Extracted material:
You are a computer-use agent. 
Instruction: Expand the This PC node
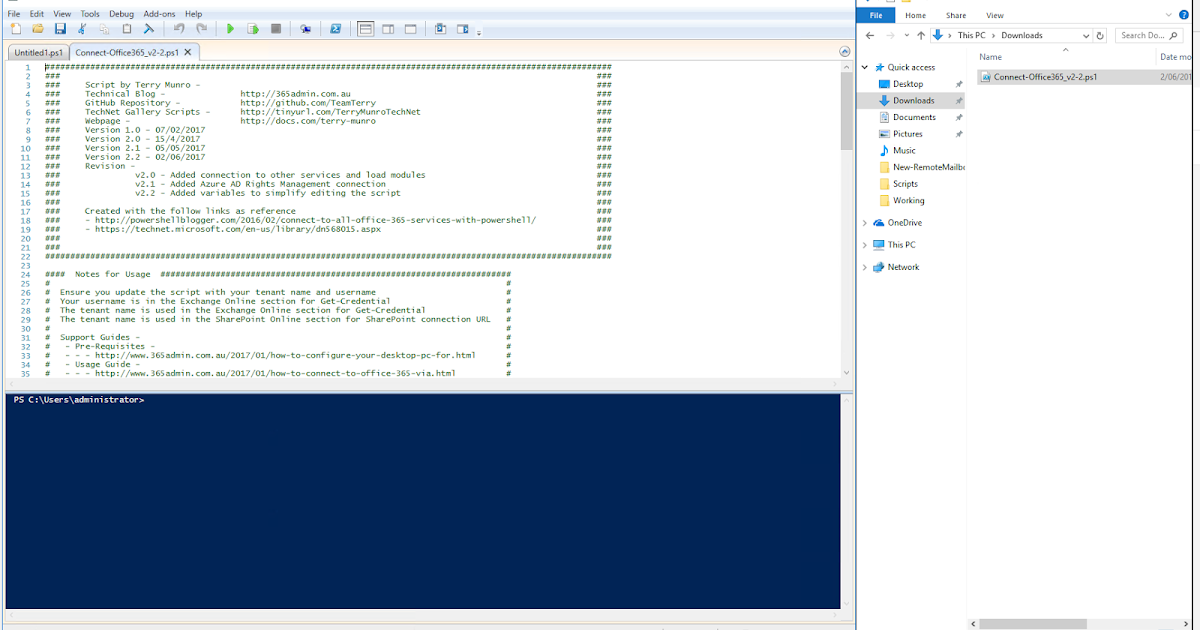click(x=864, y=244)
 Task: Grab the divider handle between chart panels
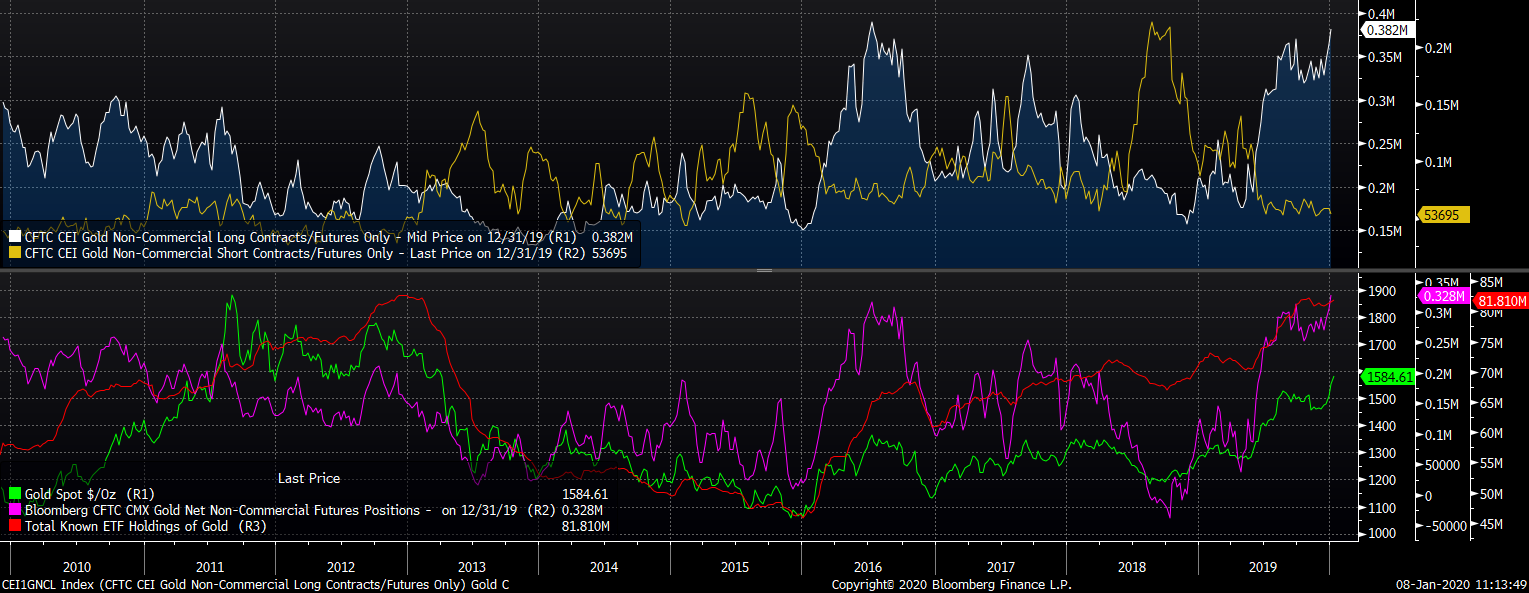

==

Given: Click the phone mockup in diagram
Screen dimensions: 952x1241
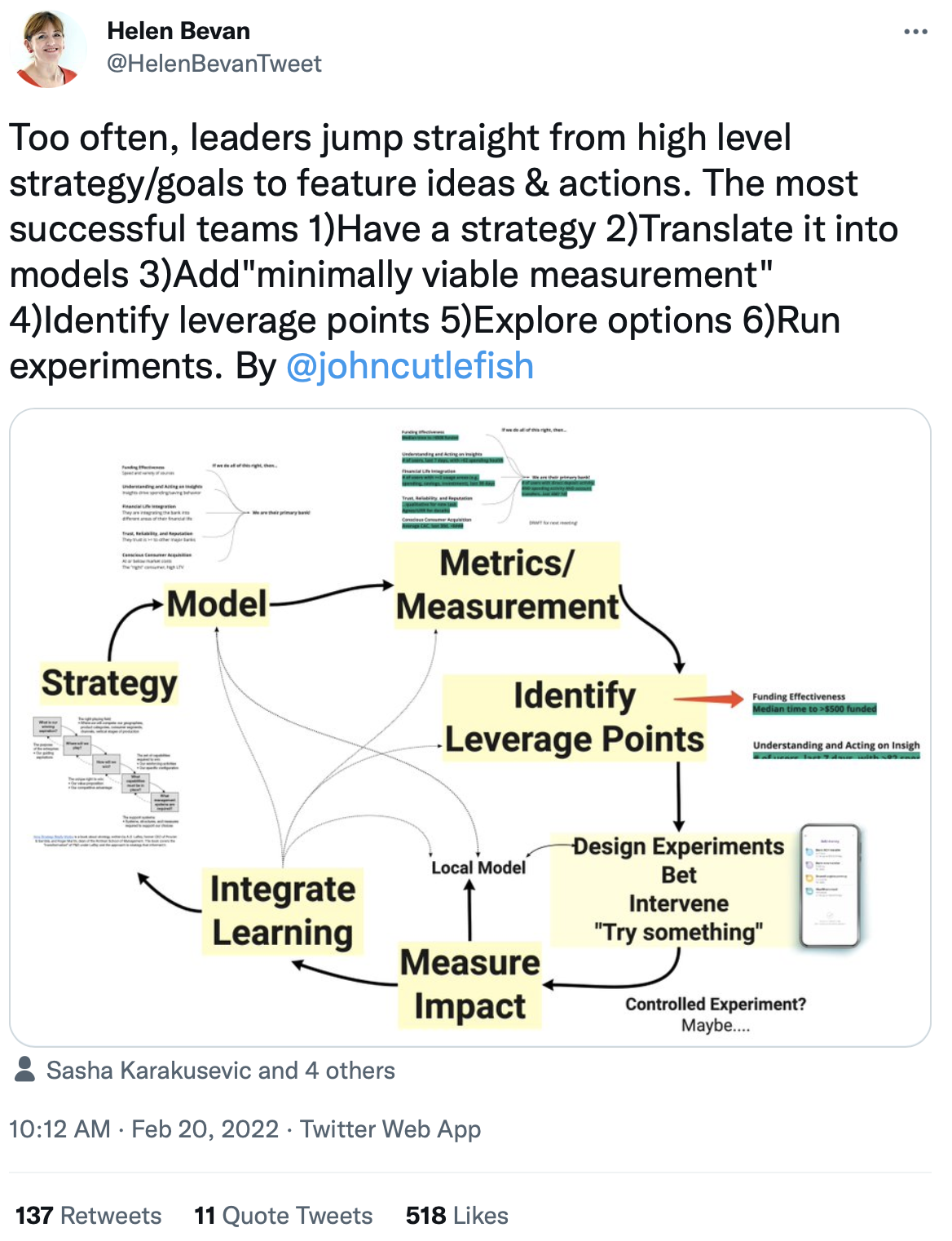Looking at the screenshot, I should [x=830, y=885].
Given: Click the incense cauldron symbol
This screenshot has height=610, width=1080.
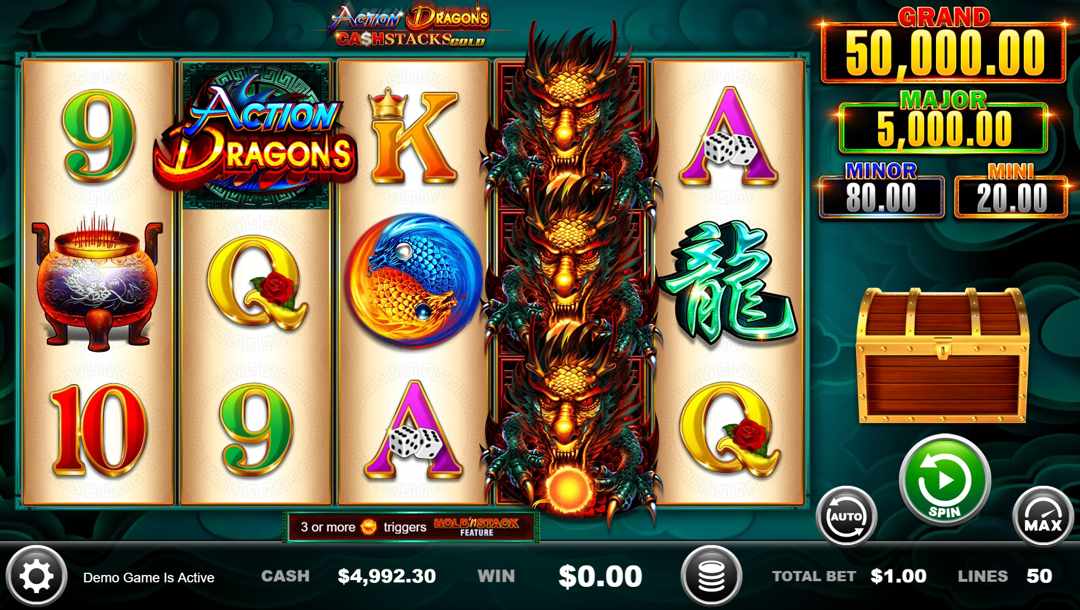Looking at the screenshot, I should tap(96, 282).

...

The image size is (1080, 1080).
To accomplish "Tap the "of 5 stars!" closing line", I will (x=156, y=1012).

Exercise instructions: Reproduce verbatim the rows from the line with "Given: Click the phone mockup in diagram" up to and including the line with "Looking at the screenshot, I should tap(96, 282).", omitting the pictures.

Output of the task:
Given: Click the phone mockup in diagram
Screen dimensions: 952x1241
Looking at the screenshot, I should [x=830, y=885].
Given: Click the incense cauldron symbol
This screenshot has height=610, width=1080.
Looking at the screenshot, I should tap(96, 282).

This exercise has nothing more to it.